[Collected data entries]
* * *

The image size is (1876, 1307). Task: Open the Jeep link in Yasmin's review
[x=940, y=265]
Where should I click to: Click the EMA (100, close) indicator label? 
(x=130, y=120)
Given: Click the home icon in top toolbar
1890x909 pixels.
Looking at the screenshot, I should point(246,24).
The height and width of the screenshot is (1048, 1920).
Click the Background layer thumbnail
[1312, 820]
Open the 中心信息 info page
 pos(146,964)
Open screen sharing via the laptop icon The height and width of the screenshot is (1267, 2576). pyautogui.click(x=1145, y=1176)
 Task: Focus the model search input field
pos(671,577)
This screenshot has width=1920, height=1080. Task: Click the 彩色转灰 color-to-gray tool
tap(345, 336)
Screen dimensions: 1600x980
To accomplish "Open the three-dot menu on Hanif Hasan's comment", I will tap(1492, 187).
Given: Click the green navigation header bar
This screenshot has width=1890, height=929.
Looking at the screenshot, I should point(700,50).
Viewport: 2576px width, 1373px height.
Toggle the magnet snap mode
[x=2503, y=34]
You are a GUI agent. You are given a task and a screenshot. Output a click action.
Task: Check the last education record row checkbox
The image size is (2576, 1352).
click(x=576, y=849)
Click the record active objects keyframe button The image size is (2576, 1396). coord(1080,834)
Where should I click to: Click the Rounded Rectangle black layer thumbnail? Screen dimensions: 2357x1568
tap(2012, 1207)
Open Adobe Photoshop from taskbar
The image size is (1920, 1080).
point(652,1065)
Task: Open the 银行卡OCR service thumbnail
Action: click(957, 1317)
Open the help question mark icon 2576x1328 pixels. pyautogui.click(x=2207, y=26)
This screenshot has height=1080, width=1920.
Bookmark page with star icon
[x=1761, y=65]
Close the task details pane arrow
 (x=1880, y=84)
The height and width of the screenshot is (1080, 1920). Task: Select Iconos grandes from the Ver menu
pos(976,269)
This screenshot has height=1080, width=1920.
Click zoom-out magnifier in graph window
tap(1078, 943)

* * *

Give the count of lines in the data above that hold the string "record", with no additional words.

ANSWER TO THE PROBLEM:
2